> _QUESTIONS ON THE MATERIAL_
[a] In the forum post about development on Taiwan's east coast, how did the writer travel on the two trips down the coast?
[b] Continue the forum post about development on Taiwan's east coast from its last sentence.
### TEXT BLOCK ###
That leaves us with absolutely nothing. Except for Sloane Ranger’s 4-lane toll-way and a ruined coastline.

Thanks. My comments aren’t meant personally against anyone, but a lot of the language used in this thread is nonsense, with talk of fighting and blowing up the hotel etc. It just undermines the environmental arguments against development.

I’ve got some sympathy with your point of view, the east coast it beautiful I’ve had two great trips down the east coast (on the train though, I haven’t driven along the coast road), and it will be irrevocably changed by more hotels and development.

I’m not actually planning to build a 4-lane highway myself, but if that’s what the Taiwanese government (and it’s a democracy so I have to assume that at least some of the people, or some wealthy party donors, are behind it too) wants to do then all power to them. A bit of government investment in infrastructure can be a massive boost to the local economy and will attract investment in the area. Land values may then increase and it’s quite possible that some of the camp-site/guest-house owner’s along the coast will be happy to sell-up to developers and retire on the proceeds.

The reality is that there’s 1-billion or so increasingly wealthy potential tourists just over the water and most of them aren’t interested in camping. They want glitz and designer brands, they want to be in and out of the country in 7-days and don’t want to spend 2-days of that time on slow roads admiring the scenery. They need to get to a 5-star hotel on the beach (not in the city) fast, soak up some rays (or more likely sit in the shade and avoid the sun), eat some fancy seafood and enjoy their holiday, ideally with a one day shopping trip back in Taipei before they go.
### EXTRACTED DATA ###
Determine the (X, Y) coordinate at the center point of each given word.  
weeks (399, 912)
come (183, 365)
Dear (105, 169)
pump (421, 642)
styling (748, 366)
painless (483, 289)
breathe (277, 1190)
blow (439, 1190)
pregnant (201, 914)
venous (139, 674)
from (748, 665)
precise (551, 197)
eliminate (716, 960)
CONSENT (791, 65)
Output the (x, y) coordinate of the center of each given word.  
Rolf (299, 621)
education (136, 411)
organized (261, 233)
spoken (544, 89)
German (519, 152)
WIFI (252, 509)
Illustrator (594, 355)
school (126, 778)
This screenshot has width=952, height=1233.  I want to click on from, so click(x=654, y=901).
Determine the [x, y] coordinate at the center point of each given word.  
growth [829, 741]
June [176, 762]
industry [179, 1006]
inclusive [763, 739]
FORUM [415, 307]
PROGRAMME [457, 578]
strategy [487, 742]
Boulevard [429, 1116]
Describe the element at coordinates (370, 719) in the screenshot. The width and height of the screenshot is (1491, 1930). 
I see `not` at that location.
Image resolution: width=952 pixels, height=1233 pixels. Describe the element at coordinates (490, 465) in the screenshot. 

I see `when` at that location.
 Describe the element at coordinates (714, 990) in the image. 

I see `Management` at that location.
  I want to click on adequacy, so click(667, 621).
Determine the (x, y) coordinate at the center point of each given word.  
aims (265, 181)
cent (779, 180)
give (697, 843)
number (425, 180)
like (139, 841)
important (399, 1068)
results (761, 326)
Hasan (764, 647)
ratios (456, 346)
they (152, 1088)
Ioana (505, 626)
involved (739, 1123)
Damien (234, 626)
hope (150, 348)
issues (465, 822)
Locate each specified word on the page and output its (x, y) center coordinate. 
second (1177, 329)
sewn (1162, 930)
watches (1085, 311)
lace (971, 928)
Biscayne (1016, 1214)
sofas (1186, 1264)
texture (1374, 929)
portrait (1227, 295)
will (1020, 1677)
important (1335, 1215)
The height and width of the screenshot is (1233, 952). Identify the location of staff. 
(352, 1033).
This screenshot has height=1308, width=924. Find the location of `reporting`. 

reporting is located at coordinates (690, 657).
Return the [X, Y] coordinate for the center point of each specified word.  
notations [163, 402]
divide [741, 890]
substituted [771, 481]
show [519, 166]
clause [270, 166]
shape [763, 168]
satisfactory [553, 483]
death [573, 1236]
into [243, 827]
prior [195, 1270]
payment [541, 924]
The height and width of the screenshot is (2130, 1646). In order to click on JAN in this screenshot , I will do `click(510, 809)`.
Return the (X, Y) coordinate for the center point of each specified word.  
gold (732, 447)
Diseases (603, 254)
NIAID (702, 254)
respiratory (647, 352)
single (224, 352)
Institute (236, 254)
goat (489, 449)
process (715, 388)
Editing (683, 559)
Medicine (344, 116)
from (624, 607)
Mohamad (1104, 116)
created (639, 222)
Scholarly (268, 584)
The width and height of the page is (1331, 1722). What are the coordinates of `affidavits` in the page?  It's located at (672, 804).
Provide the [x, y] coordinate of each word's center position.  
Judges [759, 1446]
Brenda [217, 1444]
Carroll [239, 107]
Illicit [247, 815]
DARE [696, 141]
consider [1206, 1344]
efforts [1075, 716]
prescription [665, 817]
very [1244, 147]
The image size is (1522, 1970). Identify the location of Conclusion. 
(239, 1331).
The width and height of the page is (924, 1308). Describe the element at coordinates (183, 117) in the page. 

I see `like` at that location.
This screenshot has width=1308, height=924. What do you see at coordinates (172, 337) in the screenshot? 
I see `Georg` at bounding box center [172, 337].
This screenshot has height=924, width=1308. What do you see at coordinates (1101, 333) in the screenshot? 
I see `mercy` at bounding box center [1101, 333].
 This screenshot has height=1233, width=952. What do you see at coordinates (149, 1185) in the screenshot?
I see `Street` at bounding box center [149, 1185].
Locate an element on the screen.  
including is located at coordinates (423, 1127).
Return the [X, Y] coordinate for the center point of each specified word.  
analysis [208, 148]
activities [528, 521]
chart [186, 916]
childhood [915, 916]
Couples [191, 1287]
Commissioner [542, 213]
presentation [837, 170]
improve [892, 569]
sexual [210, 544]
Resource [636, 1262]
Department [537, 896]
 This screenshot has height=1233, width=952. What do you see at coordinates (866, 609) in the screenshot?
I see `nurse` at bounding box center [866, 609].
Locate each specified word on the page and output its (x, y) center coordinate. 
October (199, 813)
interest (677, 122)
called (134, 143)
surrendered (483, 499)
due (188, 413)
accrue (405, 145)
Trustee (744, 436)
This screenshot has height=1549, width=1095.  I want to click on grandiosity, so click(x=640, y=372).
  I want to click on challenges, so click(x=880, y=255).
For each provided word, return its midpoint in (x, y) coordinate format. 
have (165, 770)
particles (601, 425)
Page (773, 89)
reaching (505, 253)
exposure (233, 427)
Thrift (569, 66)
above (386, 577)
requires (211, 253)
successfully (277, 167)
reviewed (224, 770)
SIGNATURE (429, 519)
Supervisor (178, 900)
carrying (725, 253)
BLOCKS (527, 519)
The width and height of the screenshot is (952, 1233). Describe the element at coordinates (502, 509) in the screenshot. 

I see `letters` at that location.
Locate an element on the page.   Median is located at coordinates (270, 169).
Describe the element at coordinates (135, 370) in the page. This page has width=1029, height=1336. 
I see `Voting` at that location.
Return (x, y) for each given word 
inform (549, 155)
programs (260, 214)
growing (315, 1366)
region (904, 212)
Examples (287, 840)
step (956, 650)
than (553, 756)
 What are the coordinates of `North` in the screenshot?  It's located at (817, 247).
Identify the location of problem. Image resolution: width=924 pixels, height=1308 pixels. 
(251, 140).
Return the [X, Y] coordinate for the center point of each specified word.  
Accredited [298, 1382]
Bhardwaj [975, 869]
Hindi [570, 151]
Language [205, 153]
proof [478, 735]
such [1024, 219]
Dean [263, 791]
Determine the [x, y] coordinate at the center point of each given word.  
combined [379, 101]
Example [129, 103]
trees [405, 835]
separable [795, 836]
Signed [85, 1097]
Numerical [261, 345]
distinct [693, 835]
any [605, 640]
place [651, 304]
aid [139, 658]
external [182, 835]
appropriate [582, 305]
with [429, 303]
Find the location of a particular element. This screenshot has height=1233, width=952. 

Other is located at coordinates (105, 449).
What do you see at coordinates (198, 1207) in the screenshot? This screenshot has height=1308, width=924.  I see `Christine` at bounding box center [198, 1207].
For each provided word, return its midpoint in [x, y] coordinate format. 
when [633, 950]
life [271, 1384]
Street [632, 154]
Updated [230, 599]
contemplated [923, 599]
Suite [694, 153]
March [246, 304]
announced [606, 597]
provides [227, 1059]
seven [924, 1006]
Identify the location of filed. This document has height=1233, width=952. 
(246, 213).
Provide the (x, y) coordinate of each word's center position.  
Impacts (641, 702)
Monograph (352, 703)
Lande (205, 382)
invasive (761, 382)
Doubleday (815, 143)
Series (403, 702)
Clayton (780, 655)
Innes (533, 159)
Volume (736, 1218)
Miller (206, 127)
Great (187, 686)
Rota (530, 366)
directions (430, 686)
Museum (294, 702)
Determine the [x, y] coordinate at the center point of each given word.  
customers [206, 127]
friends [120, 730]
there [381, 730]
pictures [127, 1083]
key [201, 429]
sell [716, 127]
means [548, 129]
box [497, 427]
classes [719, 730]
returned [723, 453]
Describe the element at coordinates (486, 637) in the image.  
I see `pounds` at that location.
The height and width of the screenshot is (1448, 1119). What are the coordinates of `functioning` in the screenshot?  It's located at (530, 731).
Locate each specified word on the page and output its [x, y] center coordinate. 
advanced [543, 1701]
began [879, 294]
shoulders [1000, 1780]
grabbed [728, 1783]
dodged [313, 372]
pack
###
> _EXERCISE ANSWERS_
[a] By train.

[b]
I think this will happen regardless, but if there were a more reasoned debate then the anti-development lobby might achieve some compromises in terms of where and how it occurs. It seems to me that at the moment the that there’s no middle ground. I think this actually encourages developers to take the fait accompli route, it’s risky for them but is a brilliant negotiating postion.

[quote]it’s not convenient to get to. That mountain pass from Hualian to Yilan has physically held back the tide of humanity that is Taiwan[/quote] exactly. As well as being a reason for why the landscape is so unspoilt, it’s also the perfect argument for a big road.

The anti-road lobby (in the UK at least) rarely wins, at best they delay the construction of a road and make it more expensive. If there’s an economical reason for a road then it will get built, eventually.

[quote=“SloanRanger”]
The reality is that there’s 1-billion or so increasingly wealthy potential tourists just over the water and most of them aren’t interested in camping. They want glitz and designer brands,[/quote]

That’s what’s Macau is for. Taidong doesn’t need to change for that sorry lot.

The Miramar resort will fall into the sea soon enough as anyone with an inkling of coastal dynamics can see. It’s a massive flop and just another white elephant built at the mom and pop investor’s expense.

Next on the agenda will be how to clean up the mass of rubble to return the beach to some semblance of usability after the foundations have been undermined, the investors sucked dry, the CEOs fucked off, and the payed-off politicians retired.

This is indeed a difficult situation and points to the bigger issue of whether the East should be opened up at all. What is so very wrong here ,is the apparent railroading over existing planning rules. Even if the decision was made to build,there has been no real consultation with the local people, as I understand. Should simply not happen.
I have had meetings recently with the Mayor of Taidong and it surprises me,as he seemed pretty switched on and fair. He helped us out on a project because he believed it to be good for Taidong and there was no other "incentive’ for him.
They have to be so careful as Land is one thing they don’t make anymore of.
The newer Rail system down there should be finished in a few years and if there are further Roads planned, it would seem they have already decided to develop this part of the East Coast? The worry is ,what will be next, and there are a few new Hotels being expanded a little inland so I don’t see the need to spoil this Beach?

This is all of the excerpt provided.